A very interesting suggestion was mooted. As some workers live longer than others - there is an 11-year gap in life expectancy between some manual workers and some white-collar workers - the government should simplify the system and say that you get your pension after 45 years' work. This would mean that a low-skilled worker who started work at 16 would be able to retire at 61 (life expectancy 72 or 3) and a professional who started work after graduating at 21 or 22 would retire at 66 or 67 (life expectancy 83 or 4). This would still mean that the professional would live longer post-retirement, but wouldn't be quite so unfair. (And I don't think that would stop people wanting to go to uni, because nothing except for high tuition fees would do that).
Different arrangements would be made for parents/carers who take career breaks, people who are disabled, etc, so this would probably apply mostly to able-bodied single men and women as things are at the moment.
I'm not sure what to make of this idea, but one thing it shows is that there are other possibilities of more creative solutions. And I'm sorry I can't remember whose idea it was.

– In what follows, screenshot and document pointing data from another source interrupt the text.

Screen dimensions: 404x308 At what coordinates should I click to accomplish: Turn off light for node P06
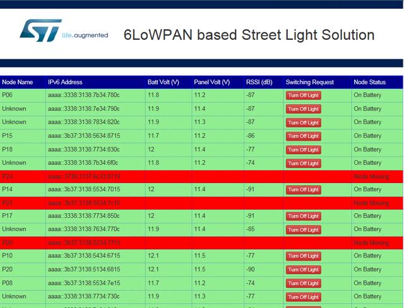coord(304,95)
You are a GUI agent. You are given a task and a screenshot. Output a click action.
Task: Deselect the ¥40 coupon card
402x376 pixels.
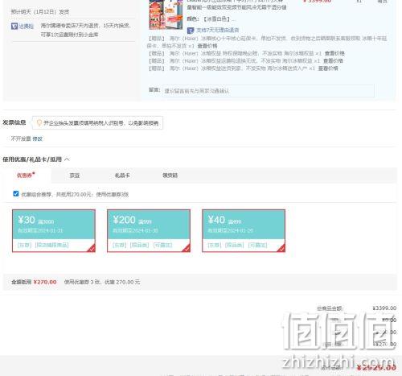244,231
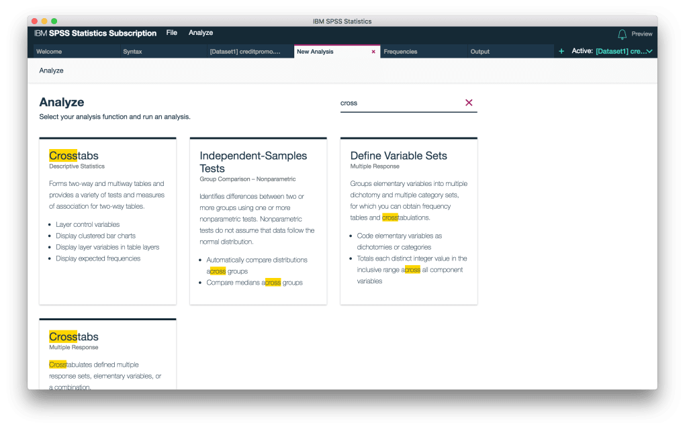685x429 pixels.
Task: Click the Preview label in header
Action: coord(642,34)
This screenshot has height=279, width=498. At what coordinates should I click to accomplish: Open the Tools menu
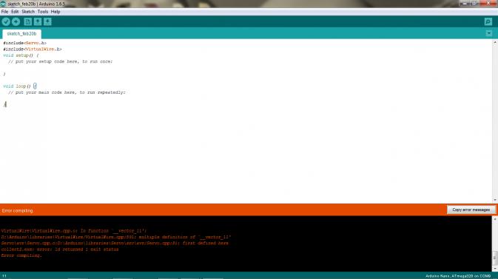(x=43, y=12)
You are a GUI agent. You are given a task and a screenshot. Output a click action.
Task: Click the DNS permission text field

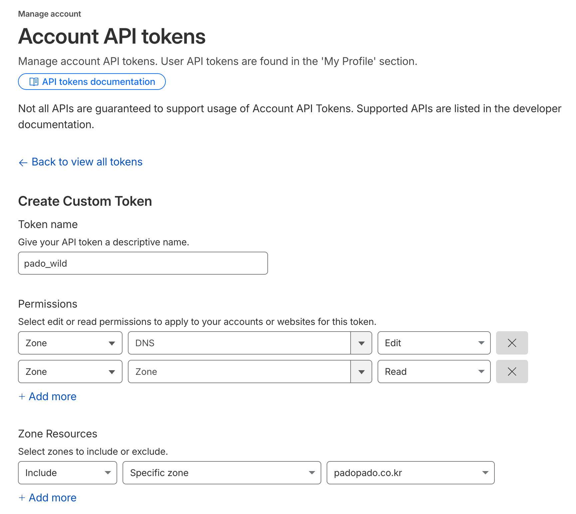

I do think is that we should stop letting the government set us against each other: public v private sector, teachers v non-teachers, etc. As with everything relating to employment law, why don't they make the same laws apply to everyone, whether in the private or public sector? Same holidays, same leave entitlement, same maternity benefits, same pensionable age/no of years worked for a pension ...? This wouldn't mean that private companies would be forced to give people six weeks in the summer, because they could give them higher pay in lieu. Nor would it mean that teachers' holidays would be reduced if it was decided that everyone should have four weeks in the summer, as it could be assumed that two of those six weeks were spent on work-related activities at home, which is the situation as it is now.
I don't know. Is it really beyond them to sort this out? What a mess they are making of everything, and what bad feeling they are creating. Instead of a Big Society, this is becoming No Society at all. Everyone looking over their shoulder to see who's getting more than they are.